The school had terminated the contract after the father of the two boys repeatedly, and over a span of many years, caused disruptions at the children’s sporting events and in some cases, threatened school staff. The school relied on clause 9.3 of their contract which stated that; 

The School also has the right to cancel this contract at any time, for any reason, provided that it gives you a full term’s notice, in writing, of its decision to terminate this contract. At the end of the term in question, you will be required to withdraw the Child from the School, and the School will refund to you the amount of any fees pre-paid for a period after the end of the term less anything owing to the School by you.

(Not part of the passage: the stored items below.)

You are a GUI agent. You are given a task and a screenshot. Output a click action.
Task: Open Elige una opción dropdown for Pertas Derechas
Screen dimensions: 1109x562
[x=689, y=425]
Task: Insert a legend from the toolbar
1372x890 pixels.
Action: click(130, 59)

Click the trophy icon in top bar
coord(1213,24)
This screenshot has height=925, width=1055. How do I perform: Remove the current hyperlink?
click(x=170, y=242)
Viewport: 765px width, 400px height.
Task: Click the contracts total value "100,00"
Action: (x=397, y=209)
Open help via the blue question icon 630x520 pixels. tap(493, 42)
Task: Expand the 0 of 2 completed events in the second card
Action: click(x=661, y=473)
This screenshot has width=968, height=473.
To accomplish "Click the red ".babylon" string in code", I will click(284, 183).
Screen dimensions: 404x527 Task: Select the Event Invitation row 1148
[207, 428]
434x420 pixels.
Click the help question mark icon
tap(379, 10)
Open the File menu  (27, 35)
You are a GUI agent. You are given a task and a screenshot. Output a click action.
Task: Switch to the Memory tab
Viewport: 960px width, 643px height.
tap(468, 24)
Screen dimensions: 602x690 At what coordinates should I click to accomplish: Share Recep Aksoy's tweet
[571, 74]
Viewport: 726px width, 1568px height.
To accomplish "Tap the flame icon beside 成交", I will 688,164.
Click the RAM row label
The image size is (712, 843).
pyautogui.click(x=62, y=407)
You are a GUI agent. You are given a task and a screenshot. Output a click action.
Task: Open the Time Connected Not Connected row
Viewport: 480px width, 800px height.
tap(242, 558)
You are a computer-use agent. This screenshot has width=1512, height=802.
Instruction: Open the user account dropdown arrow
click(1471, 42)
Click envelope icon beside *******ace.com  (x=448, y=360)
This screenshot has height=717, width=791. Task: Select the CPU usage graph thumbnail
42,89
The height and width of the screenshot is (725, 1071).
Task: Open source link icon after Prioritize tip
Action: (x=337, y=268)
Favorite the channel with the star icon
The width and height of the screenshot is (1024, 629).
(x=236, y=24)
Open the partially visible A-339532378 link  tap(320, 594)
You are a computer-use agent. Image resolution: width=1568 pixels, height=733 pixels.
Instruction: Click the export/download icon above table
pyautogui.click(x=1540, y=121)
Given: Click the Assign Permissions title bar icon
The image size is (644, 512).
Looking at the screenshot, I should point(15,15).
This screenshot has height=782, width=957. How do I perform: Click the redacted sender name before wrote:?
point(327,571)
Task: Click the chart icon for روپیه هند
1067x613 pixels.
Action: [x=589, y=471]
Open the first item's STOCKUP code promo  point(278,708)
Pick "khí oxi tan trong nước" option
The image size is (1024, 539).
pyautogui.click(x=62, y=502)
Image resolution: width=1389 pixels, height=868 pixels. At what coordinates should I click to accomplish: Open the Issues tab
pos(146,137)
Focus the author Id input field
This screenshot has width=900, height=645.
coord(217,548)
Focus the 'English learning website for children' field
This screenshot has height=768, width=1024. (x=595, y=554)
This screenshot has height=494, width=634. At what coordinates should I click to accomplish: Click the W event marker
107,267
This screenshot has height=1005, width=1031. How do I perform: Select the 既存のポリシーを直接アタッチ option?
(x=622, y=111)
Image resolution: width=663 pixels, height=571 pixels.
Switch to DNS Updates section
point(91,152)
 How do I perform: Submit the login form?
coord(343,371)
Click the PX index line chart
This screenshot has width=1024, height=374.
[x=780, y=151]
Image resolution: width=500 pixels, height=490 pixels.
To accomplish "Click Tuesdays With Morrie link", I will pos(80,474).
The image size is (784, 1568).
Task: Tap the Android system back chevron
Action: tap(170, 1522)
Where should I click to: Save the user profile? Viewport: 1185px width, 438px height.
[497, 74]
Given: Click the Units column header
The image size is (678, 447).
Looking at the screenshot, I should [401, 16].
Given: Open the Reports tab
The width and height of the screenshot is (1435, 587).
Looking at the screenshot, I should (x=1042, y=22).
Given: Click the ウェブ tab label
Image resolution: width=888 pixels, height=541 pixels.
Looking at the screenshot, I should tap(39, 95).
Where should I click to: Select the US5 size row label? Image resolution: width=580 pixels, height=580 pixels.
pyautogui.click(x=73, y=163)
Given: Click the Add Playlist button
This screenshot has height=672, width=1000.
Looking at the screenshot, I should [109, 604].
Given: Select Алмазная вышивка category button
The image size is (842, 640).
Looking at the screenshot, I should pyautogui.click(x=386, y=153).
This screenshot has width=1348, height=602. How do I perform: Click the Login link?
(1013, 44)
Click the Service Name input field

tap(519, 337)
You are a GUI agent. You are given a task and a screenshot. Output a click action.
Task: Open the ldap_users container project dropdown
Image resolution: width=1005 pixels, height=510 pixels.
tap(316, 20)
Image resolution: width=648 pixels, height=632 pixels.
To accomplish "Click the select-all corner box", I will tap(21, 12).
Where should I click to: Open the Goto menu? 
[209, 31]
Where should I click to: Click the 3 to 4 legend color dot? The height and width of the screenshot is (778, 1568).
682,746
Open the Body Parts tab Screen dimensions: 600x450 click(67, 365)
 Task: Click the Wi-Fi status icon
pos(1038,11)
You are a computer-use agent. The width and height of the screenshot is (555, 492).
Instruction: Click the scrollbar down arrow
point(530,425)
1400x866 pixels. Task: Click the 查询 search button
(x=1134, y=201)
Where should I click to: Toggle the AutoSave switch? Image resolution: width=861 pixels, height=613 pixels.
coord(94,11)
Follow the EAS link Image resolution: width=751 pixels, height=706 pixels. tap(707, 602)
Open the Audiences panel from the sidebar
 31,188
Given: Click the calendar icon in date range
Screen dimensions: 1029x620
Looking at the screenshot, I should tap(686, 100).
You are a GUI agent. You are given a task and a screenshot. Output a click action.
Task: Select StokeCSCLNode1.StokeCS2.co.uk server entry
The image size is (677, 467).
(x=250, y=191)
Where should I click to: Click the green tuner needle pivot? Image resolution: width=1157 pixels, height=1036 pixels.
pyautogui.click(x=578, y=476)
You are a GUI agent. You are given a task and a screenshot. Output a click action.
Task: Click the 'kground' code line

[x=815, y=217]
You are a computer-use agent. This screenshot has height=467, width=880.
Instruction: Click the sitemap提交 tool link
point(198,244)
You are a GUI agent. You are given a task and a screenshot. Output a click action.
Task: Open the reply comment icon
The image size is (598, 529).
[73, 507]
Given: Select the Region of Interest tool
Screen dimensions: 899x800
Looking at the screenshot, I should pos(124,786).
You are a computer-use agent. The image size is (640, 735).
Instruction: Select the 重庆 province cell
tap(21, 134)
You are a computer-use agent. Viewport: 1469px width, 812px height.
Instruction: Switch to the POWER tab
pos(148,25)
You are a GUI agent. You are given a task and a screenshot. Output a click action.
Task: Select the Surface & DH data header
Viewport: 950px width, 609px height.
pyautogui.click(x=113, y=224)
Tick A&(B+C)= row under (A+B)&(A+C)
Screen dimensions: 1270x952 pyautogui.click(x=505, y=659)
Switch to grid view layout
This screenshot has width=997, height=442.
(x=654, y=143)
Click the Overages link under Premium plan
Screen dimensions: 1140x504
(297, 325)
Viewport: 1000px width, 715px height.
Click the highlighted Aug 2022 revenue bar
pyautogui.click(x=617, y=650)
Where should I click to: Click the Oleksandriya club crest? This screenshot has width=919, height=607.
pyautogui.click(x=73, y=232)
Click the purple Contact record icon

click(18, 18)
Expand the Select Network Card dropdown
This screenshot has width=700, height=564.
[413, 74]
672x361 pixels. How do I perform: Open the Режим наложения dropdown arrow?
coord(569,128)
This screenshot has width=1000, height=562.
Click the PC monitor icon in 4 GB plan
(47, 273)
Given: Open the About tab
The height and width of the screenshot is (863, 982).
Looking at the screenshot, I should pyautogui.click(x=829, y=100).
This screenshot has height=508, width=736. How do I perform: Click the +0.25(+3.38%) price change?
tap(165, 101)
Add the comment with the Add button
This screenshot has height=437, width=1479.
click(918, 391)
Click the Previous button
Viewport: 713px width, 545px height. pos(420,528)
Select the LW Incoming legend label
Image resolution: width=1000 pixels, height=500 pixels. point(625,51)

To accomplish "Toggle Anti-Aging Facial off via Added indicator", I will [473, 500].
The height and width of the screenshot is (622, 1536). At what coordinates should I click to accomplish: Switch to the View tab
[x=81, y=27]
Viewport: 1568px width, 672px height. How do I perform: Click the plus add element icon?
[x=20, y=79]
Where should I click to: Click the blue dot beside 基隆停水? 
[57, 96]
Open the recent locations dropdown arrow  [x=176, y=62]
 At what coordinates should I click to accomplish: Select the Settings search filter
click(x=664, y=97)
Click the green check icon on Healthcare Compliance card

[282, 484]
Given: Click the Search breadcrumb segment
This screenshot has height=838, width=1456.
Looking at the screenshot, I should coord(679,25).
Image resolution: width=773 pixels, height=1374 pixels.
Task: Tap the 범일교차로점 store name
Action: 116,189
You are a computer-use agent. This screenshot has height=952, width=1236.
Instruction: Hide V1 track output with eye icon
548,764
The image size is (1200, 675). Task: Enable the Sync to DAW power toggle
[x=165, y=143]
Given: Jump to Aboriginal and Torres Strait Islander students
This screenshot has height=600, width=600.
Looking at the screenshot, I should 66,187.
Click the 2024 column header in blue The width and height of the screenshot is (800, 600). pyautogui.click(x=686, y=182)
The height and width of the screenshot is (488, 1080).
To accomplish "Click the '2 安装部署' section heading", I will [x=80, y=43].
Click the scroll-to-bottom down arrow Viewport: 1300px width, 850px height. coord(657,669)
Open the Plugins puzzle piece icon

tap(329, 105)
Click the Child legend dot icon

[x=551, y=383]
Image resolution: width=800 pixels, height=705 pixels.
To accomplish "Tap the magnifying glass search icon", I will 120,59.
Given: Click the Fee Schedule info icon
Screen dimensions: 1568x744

The parents countered by relying on section 29(1)(a) and section 28(2) of the Constitution and the Promotion of Administrative Justice Act (PAJA) in that they believe the school was performing a public function. Section 29(1)(a) states that ‘Everyone has the right to a basic education, including adult basic education’ and section 28(2) states that ‘a child’s best interests are of paramount importance in every matter concerning the child’. The Court was quick to reject the reliance on section 29 in this instance, as it held that a fully privatised educational institution cannot be seen as providing a Constitutional right. If this were the case, then every child in the country would be extended the right to attend the best private institution under the guise of it being ‘basic education’. The duty to provide basic education falls only on the State at subsidised government schools. A point of interest however, that arose out of this judgment is that low fee subsidised independent schools may have the same Constitutional duty as the State to provide basic education under section 29(1)(a) of the Constitution, as they are funded by the State.

In terms of the section 28(2) reliance, the Court found that the school need not only take the best interest of the parents children into account but also the interests of the 445 other boys that were enrolled at the school. Thus, the school was not acting against the best interests of the children as they had to contemplate the equally important rights of all the other boys enrolled at the school in order to decide whether to terminate the contract in question.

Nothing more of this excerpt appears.